Before calling a bottom, Goldman Sachs is monitoring several factors moving forward.
Money market outflows totaled $84 billion last week, with strategists determining if the capital is being allocated to trading accounts.
Institutional investor sentiment is at a decade low.
Leverage remains elevated, and this could prevent traders from buying the dip.
Retail investor outflows have been rising, with volumes on their go-to indexes and stocks subsiding.
The R Word
Is the market beginning to think a recession is on the horizon?
Jefferies thinks so.
“We think the market is now thinking the R word,” said Steven DeSanctis, a strategist at Jefferies, in a note.
“Why else would the Russell 2000 be down as much as it has been?
“Investors see an aggressive Fed pushing the U.S. economy into a big slowdown or even a recession over the next year.”
JPMorgan chief global strategist David Kelly is forecasting a possibility of a U.S. recession in the next few years.
Although it is not the institution’s baseline scenario, he does believe that “investors should diversify not because of what they expect but because of what they never expect that ends up biting them.”
Kelly noted that it would be challenging for speculative investments, such as growth stocks and cryptocurrencies, to rally in a rising-rate environment.
Cathie Wood, the head of Ark Investor, warned about a possible recession and a significant slowdown in China.
“During the next three to six months the market is likely to focus more on the risk of recession in the U.S., the serious slowdown in the Chinese and emerging market economies, and potentially a surprising drop in inflation,” Wood stated in her fund’s quarterly report (pdf) and letter to investors.
Still, global fund managers remain optimistic on stocks and the broader economy, a recent Bank of America survey found.
The monthly poll revealed that institutional investors are betting on commodities and stocks, although the market is engaging in a rotation, transitioning from growth to value and tech to banks.
This contradicts the bank’s strategists, who have been projecting a correction in equity markets.
“We remain stagflationary bears,” the strategists said.
Just 7 percent of the investors polled think a recession will occur in the next 12 months.

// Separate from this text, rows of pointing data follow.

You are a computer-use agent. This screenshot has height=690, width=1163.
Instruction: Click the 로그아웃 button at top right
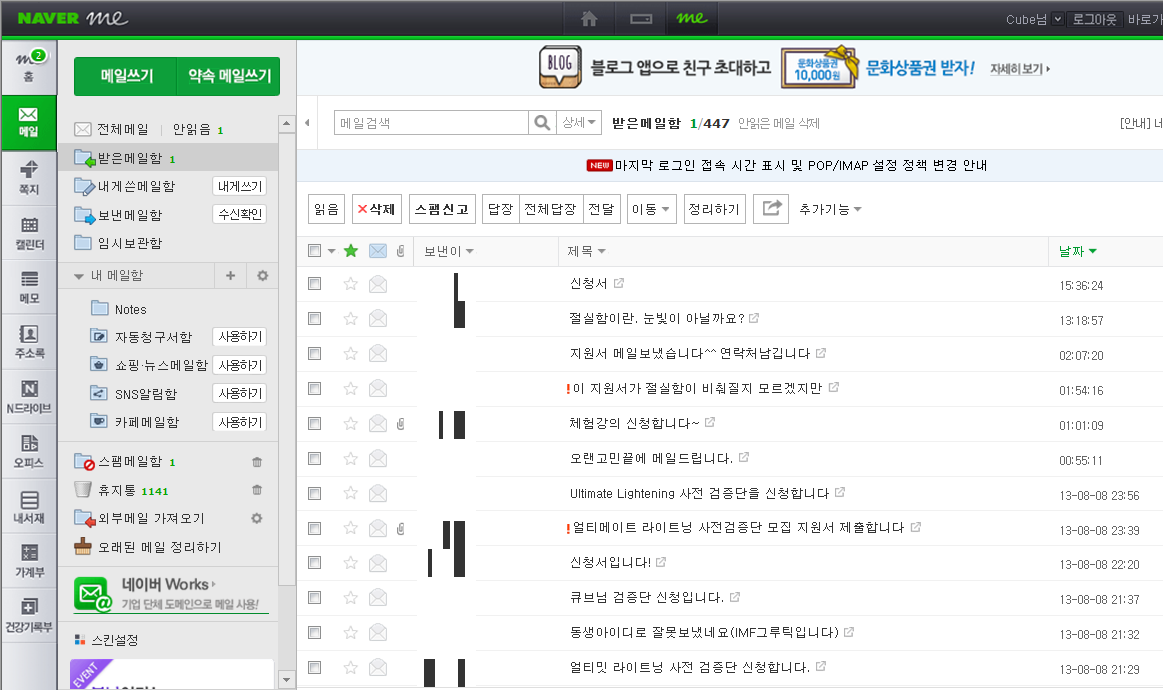click(1095, 17)
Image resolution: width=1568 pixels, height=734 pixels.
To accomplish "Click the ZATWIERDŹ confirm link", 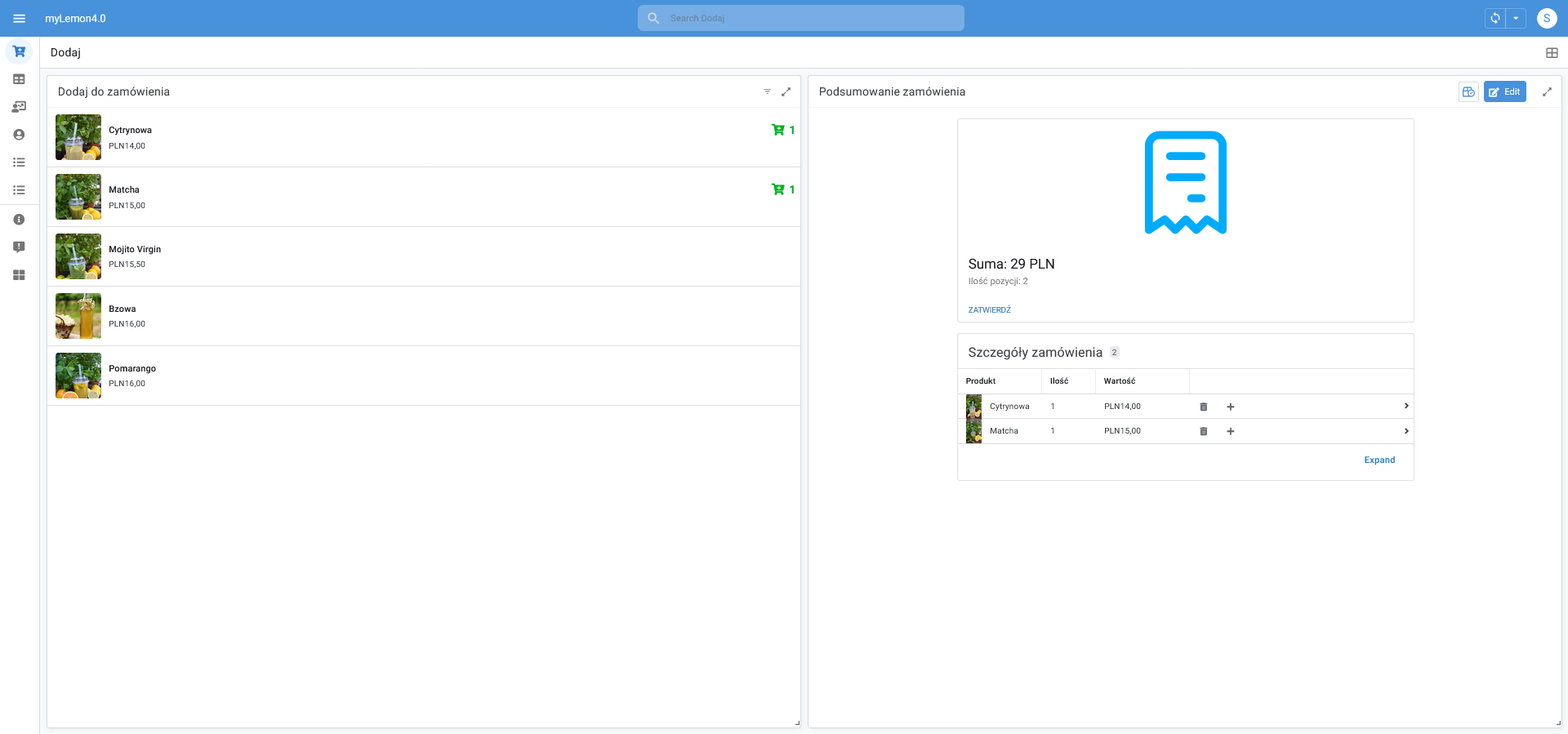I will [x=989, y=310].
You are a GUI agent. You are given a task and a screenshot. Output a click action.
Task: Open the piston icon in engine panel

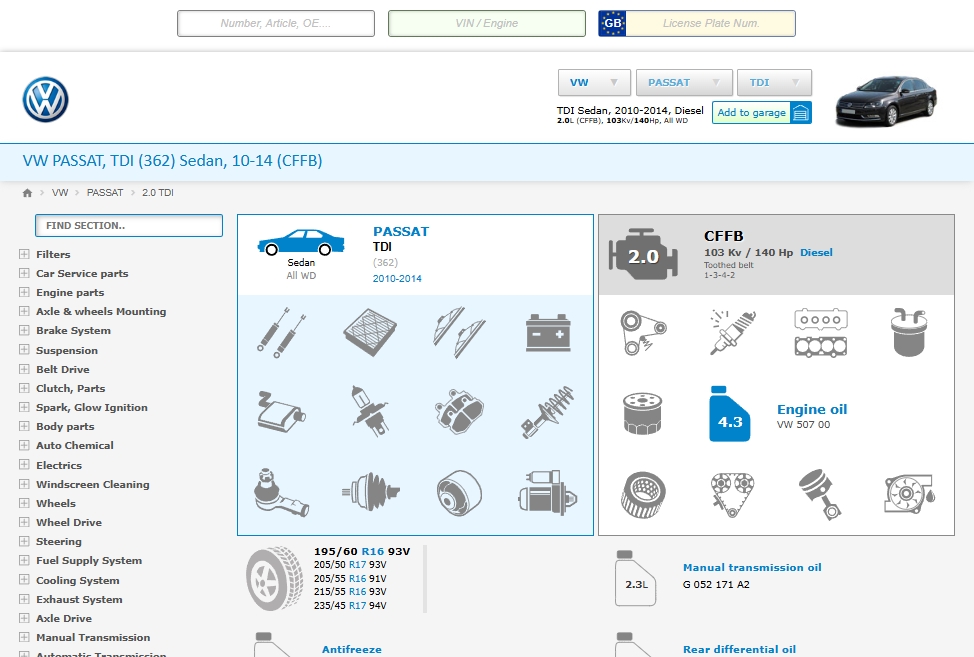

At the opening bell on Tuesday, the Dow Jones Industrial Average, S&P 500, and Nasdaq Composite Index added to their double-digit year-to-date losses.
Gold and crude oil prices rose, while Bitcoin and Ethereum extended their slide.
For a financial market that became accustomed to the Federal Reserve’s liquidity injections, investors have been blindsided by the events unfolding, Mark Cabana, head of U.S. short rate strategy at Bank of America, told CNBC.